Instructions for the task: Would you please repeat the material exactly, from the first line to the last?

Data under study:
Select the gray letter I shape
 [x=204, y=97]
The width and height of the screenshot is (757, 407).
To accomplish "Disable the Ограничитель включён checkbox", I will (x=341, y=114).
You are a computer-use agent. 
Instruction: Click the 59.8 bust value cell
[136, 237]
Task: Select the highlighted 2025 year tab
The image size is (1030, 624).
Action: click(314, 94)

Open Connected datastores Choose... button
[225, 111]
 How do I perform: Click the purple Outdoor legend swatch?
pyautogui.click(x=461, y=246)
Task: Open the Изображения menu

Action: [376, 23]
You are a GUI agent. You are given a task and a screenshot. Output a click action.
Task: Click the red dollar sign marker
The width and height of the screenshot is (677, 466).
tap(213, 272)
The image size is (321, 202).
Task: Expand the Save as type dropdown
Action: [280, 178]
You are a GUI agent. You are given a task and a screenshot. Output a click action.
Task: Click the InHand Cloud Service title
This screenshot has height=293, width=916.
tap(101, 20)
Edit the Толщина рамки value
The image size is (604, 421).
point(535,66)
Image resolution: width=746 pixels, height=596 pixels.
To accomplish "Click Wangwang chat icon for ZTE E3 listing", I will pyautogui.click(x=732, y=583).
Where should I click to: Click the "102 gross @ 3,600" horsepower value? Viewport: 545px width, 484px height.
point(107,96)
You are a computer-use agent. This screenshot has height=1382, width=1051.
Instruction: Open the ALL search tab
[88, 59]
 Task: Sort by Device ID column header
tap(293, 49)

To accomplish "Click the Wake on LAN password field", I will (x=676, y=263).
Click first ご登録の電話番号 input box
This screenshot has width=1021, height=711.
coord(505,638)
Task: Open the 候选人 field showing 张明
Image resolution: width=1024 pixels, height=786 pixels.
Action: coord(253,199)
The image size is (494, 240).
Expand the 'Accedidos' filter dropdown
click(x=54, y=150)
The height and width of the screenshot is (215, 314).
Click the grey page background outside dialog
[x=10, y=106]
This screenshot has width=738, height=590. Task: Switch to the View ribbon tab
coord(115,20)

Result of the exercise:
Select the gray letter I shape
 [x=204, y=97]
The width and height of the screenshot is (757, 407).
To accomplish "Disable the Ограничитель включён checkbox", I will (x=341, y=114).
You are a computer-use agent. 
Instruction: Click the 59.8 bust value cell
[136, 237]
Task: Select the highlighted 2025 year tab
The image size is (1030, 624).
Action: click(314, 94)

Open Connected datastores Choose... button
[225, 111]
 How do I perform: Click the purple Outdoor legend swatch?
pyautogui.click(x=461, y=246)
Task: Open the Изображения menu

Action: [376, 23]
You are a GUI agent. You are given a task and a screenshot. Output a click action.
Task: Click the red dollar sign marker
The width and height of the screenshot is (677, 466).
tap(213, 272)
The image size is (321, 202).
Task: Expand the Save as type dropdown
Action: [280, 178]
You are a GUI agent. You are given a task and a screenshot. Output a click action.
Task: Click the InHand Cloud Service title
This screenshot has height=293, width=916.
tap(101, 20)
Edit the Толщина рамки value
The image size is (604, 421).
point(535,66)
Image resolution: width=746 pixels, height=596 pixels.
To accomplish "Click Wangwang chat icon for ZTE E3 listing", I will pyautogui.click(x=732, y=583).
Where should I click to: Click the "102 gross @ 3,600" horsepower value? Viewport: 545px width, 484px height.
point(107,96)
You are a computer-use agent. This screenshot has height=1382, width=1051.
Instruction: Open the ALL search tab
[88, 59]
 Task: Sort by Device ID column header
tap(293, 49)

To accomplish "Click the Wake on LAN password field", I will (x=676, y=263).
Click first ご登録の電話番号 input box
This screenshot has width=1021, height=711.
coord(505,638)
Task: Open the 候选人 field showing 张明
Image resolution: width=1024 pixels, height=786 pixels.
Action: coord(253,199)
The image size is (494, 240).
Expand the 'Accedidos' filter dropdown
click(x=54, y=150)
The height and width of the screenshot is (215, 314).
Click the grey page background outside dialog
[x=10, y=106]
This screenshot has width=738, height=590. Task: Switch to the View ribbon tab
coord(115,20)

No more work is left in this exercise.